Avanzados en las Montañas Irreclamadas, las tormentas eran increíblemente poderosas. Las plantas habían aprendido a sobrevivir. Eso era lo que había que hacer, aprender a sobrevivir. Prepárate, capea la tormenta.

Kaladin captó el olor de otro cuerpo sucio y sudoroso y oyó el ruido de pasos arrastrándose. Miró receloso hacia un lado, esperando ver al mismo esclavo otra vez.

Pero este era un hombre distinto. Tenía una larga barba negra manchada de migas de comida y retorcida por la suciedad. Kaladin mantenía su barba más corta, pues permitía que los mercenarios de Tvlakv se la recortaran periódicamente. Como Kaladin, el esclavo vestía los restos de un saco marrón atado con un harapo y era un ojos oscuros, naturalmente, quizá tenía los ojos de un verde oscuro profundo, aunque con los ojos oscuros era difícil decir. Todos parecían marrones o negros a menos que los vieras a la luz adecuada.

El recién llegado se retiró, levantando las manos. Tenía un sarpullido en una de ellas, la piel levemente descolorida. Probablemente se había acercado porque había visto a Kaladin responderle al otro hombre. Los esclavos le habían tenido miedo desde el primer día, pero también sentían mucha curiosidad por él.

Kaladin suspiró y dio media vuelta. El esclavo se sentó, vacilante.

—¿Te importa si te pregunto cómo has acabado siendo esclavo, amigo? No puedo dejar de preguntármelo. Nos lo preguntamos todos.

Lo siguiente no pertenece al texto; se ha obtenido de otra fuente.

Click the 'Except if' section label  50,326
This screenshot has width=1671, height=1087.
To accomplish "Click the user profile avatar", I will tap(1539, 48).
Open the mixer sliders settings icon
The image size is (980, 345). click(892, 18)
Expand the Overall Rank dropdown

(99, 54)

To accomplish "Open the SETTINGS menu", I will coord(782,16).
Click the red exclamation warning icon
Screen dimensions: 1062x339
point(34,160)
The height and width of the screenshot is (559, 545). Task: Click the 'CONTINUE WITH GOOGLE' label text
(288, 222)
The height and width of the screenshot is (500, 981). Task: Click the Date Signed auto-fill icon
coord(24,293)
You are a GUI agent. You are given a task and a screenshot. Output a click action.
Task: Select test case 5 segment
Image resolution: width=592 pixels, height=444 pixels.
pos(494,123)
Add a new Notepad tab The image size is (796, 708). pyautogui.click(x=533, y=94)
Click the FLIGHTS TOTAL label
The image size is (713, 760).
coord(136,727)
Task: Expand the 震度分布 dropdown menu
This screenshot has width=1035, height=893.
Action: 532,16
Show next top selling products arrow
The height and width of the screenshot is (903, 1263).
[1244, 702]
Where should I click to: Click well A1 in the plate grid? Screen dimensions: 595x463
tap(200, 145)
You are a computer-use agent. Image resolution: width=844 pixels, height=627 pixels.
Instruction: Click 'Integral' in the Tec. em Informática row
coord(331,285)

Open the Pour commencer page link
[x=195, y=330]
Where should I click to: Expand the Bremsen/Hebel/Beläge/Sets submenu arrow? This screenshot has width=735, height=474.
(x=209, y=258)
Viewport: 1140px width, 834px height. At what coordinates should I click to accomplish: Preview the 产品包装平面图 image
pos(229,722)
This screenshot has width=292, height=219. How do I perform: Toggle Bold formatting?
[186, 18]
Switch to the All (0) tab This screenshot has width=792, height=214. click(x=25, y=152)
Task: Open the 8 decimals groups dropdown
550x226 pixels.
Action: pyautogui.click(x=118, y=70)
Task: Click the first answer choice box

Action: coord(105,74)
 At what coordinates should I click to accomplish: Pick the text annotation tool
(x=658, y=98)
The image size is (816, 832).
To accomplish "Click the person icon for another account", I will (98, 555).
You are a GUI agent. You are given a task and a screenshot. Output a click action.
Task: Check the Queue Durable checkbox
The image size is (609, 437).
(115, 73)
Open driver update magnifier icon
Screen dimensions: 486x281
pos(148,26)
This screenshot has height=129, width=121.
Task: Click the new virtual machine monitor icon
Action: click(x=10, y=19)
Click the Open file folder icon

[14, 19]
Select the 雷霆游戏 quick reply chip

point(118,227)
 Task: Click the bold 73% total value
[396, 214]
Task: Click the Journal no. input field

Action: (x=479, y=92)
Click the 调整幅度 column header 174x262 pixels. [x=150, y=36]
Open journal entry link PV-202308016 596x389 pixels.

A juzgar por el acento y el pelo oscuro, el hombre era alezi, como Kaladin. La mayoría de los esclavos lo eran. Kaladin no respondió a la pregunta.

—Yo robé un rebaño de chulls —dijo el hombre. Tenía una voz rasposa, como hojas de papel que rozaran entre sí—. Si me hubiera llevado un solo chull, tal vez me habrían dado unos azotes. Pero un rebaño entero… Diecisiete cabezas —se rio para sí, admirado de su propia audacia.

Al fondo de la carreta, alguien volvió a toser. Eran un grupo lamentable, incluso tratándose de esclavos. Débiles, enfermos, mal nutridos. Algunos, como Kaladin, eran fugitivos recalcitrantes, aunque Kaladin era el único que tenía la marca del «shash». Eran los más indignos de una casta indigna, comprados de saldo. Probablemente serían vendidos de nuevo en algún lugar remoto donde hiciera falta desesperadamente mano de obra. Había muchas ciudades pequeñas e independientes a lo largo de la costa de las Montañas Irreclamadas, lugares donde las reglas vorin sobre el empleo de esclavos eran solo un rumor lejano.